— Given instruction —
Copy out, without any change, the lines of the entries below that run from the line containing "[Toggle navigation] (764, 24)" through the last line of the entries, both ends included.

— Begin Material for this exercise —

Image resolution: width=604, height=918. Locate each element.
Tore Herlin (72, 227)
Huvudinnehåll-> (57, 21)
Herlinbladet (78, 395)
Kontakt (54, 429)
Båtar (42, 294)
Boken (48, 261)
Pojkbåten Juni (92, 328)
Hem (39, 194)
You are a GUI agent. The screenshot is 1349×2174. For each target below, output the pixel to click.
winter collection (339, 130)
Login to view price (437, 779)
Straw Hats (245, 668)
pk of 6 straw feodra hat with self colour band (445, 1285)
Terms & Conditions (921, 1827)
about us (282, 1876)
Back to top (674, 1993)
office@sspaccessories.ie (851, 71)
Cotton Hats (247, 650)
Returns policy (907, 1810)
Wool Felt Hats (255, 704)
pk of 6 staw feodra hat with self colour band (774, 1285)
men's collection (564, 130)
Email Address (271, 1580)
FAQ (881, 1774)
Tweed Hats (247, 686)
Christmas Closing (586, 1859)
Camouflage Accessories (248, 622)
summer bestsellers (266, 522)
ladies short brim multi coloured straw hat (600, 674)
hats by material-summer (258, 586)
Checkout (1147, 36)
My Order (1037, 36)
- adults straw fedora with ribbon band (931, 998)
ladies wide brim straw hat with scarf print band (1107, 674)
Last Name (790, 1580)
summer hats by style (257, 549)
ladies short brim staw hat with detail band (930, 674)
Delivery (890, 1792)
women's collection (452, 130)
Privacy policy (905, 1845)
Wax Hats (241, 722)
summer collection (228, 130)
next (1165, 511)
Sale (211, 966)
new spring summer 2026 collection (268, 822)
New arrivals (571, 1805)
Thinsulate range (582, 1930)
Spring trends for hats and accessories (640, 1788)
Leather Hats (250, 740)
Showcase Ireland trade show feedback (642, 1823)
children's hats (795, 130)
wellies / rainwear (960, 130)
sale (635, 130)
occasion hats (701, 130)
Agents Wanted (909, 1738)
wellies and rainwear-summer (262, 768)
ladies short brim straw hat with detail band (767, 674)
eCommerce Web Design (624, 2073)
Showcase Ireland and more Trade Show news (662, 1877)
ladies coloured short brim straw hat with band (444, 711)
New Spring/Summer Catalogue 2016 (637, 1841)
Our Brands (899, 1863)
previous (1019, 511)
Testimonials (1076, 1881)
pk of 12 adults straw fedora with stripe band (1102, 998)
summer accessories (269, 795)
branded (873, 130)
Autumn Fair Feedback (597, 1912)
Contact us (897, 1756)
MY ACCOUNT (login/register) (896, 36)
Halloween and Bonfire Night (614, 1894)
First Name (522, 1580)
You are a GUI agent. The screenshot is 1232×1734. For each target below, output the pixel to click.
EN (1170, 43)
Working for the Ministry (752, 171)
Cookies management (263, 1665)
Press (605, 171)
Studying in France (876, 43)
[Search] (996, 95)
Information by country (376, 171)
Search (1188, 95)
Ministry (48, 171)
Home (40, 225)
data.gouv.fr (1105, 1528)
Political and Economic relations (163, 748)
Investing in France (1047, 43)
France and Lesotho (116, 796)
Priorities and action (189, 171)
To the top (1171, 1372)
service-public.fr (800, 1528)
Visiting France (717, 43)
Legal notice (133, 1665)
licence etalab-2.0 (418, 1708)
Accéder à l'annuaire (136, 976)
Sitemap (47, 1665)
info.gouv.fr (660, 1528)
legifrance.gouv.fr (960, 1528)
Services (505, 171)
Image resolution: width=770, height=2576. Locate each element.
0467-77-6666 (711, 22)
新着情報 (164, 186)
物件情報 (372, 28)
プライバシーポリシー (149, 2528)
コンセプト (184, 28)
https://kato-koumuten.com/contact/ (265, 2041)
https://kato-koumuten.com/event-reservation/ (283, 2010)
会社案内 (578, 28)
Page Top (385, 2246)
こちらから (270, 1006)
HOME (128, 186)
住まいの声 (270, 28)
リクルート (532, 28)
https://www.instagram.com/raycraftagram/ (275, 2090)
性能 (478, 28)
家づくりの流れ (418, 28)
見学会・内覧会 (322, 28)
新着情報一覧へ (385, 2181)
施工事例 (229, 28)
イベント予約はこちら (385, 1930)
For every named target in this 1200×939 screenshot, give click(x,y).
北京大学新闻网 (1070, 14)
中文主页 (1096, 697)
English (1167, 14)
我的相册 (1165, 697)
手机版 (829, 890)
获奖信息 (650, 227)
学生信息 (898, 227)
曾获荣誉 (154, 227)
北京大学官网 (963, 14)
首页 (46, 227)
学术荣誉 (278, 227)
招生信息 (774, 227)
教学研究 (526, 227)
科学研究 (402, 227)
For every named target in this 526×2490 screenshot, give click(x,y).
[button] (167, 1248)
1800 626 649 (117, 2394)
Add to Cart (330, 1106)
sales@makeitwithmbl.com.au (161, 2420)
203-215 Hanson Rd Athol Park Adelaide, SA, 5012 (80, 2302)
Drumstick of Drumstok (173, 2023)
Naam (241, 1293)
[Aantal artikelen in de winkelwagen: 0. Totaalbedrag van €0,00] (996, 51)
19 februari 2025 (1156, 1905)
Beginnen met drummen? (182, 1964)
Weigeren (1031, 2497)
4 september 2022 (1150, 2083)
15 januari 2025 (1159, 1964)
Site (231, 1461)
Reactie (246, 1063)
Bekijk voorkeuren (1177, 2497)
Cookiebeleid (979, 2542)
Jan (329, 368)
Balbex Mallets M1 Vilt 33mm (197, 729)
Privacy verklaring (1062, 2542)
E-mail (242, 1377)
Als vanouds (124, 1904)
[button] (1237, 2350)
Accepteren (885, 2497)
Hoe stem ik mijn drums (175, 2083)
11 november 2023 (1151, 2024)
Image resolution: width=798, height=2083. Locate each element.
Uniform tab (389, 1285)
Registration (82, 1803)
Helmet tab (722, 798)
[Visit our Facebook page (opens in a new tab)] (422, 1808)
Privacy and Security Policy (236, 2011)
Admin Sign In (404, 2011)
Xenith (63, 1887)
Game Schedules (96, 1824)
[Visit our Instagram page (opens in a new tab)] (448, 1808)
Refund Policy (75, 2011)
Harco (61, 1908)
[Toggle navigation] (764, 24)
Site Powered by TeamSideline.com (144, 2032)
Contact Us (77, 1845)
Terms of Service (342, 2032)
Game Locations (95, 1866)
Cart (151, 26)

— End Material for this exercise —

— Task answer —
[Toggle navigation] (764, 24)
Site Powered by TeamSideline.com (144, 2032)
Contact Us (77, 1845)
Terms of Service (342, 2032)
Game Locations (95, 1866)
Cart (151, 26)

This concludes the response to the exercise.